*Exercise aim*
Filter the records below for the word "image". Keep each line that has it.

(Records from a data source)
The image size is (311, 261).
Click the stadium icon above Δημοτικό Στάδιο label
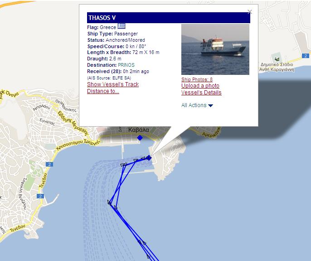(x=277, y=58)
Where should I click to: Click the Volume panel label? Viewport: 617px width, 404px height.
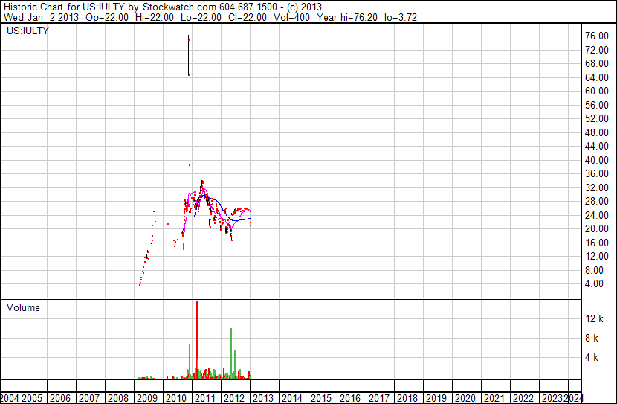(23, 307)
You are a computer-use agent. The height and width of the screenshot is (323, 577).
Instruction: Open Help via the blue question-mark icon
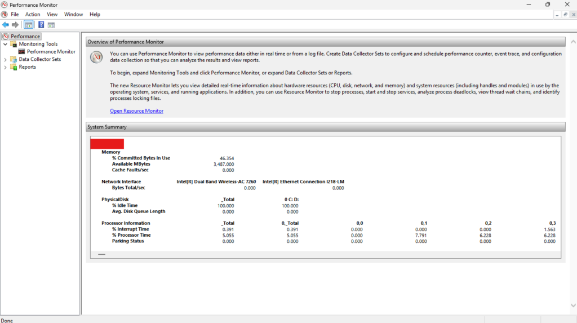tap(41, 25)
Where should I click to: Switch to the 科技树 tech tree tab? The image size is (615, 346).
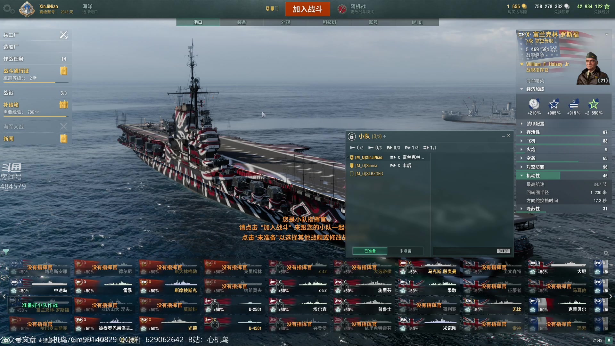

*Output of the exercise*
The image size is (311, 261).
Where should I click to: Switch to the 科技树 tech tree tab? The image size is (615, 346).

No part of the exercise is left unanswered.